Past Medical History: Hypercholestremia, remote hysterectomy and oophorectomy. The patient has a long history of largely left-sided migraine headaches responsive to Midrin.
Medications: Clopidogrel 75 mg qd, atorvastatin 10 mg qd, modafinil 100 mg qd, and Premarin.
Family and Social History: The patient's mother died from pancreatic cancer, and her father died from prostate cancer. Some family members have migraine headaches. There is no family history of early strokes, diabetes mellitus or hypertension. There is no family history for seizures or epilepsy. The patient is a homemaker and a former florist. She has a high school education. She has three adult children, all healthy. She describes no toxic exposures, and does not smoke or drink alcohol.

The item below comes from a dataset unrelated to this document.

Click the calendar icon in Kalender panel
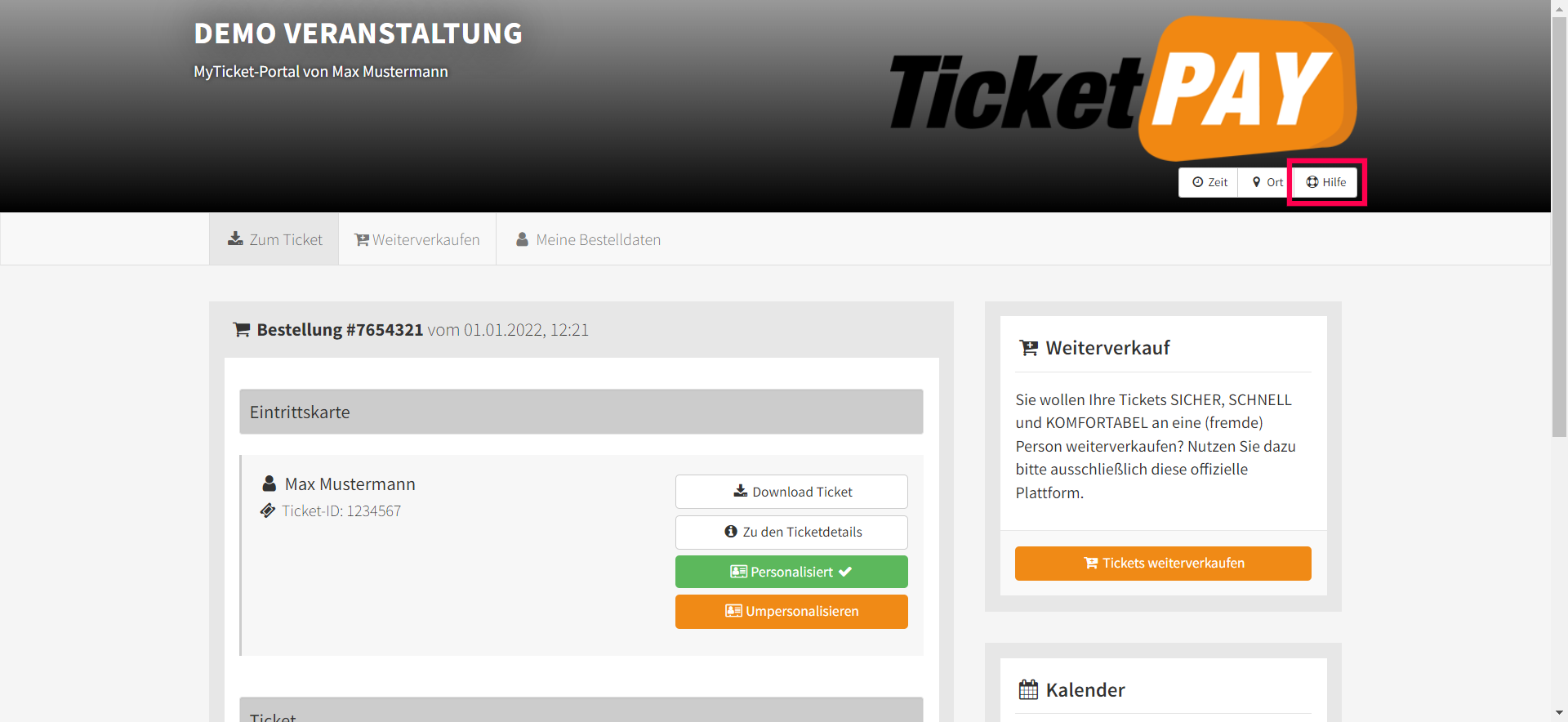 click(x=1028, y=689)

Review of Systems: Essentially unremarkable. The patient denied chest complaints, palpitations, diaphoresis, syncope, or orthostatic symptoms.
General: Well-dressed and well-nourished, pleasant and cooperative.

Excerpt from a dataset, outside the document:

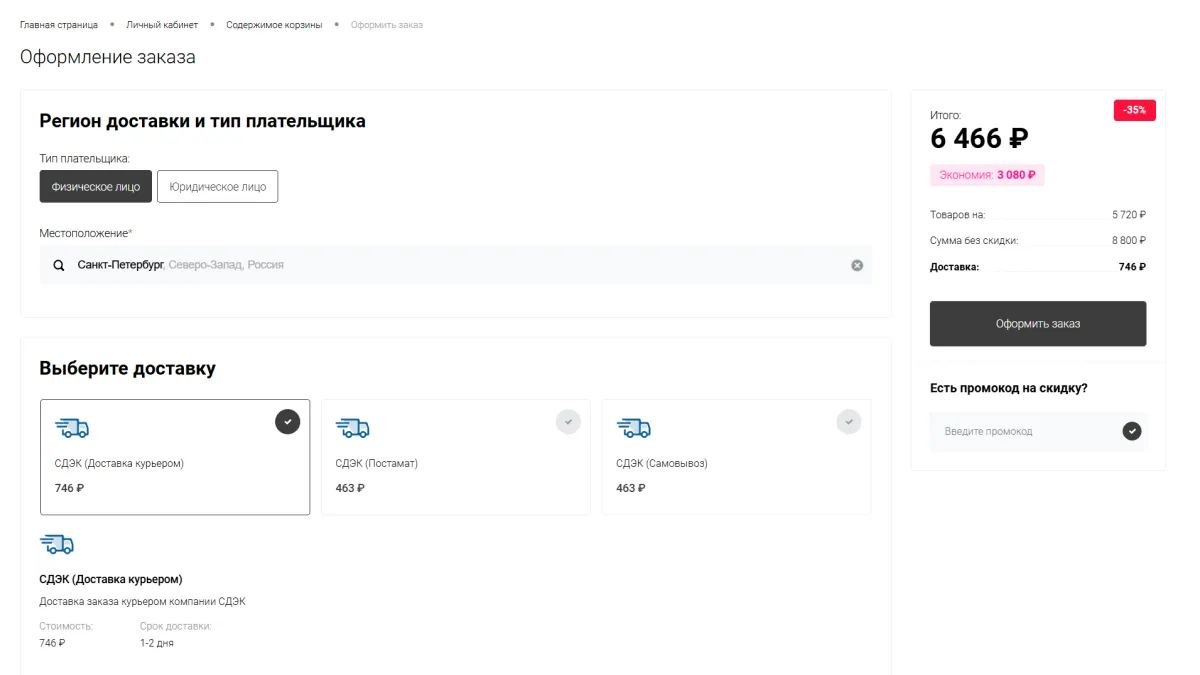Click the Введите промокод input field

[1025, 431]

Vital Signs: The patient's temperature was 98 F (37 C). Her blood pressure was 142/88 mmHg, and pulse was regular, 64/min.
HEENT: No evidence of head trauma or malformation. No oropharyngeal lesions.
Neck: No carotid bruit or thyromegaly.
Chest: Normal cardiac exam with equal and symmetrical pulses; lungs clear to auscultation.
Abdomen: Normal, without organomegaly.
Extremities: Normal and symmetric pulses; no skin lesions or rashes; no edema.
Mental Status: Pleasant and cooperative. Folstein Mini-Mental Status Examination score 30 of 30. Bedside higher cortical function testing did not show speech disturbance, apraxia, alexia or agraphia, visuospatial abnormalities, or right-left confusion. There was good abstract reasoning and no disinhibition or perseveration.
Cranial Nerves: Cranial nerves II through XII were normal; in particular, no extraocular muscle weakness was evident.
Motor: Normal bulk and tone with strength 5/5 in proximal and distal muscles.
Reflexes: Tendon reflexes 2/4, without pathological reflexes or upper motor neuron signs.
Sensation: Intact modalities of primary sensation. Slightly decreased vibration in toes, deemed appropriate for age.
Cerebellar: Normal finger-nose and heel-shin tests, no dysdiadochokinesis.
Gait: Normal stance and arm swing. Able to bear weight on heels and toes. Able to tandem walk without difficulty.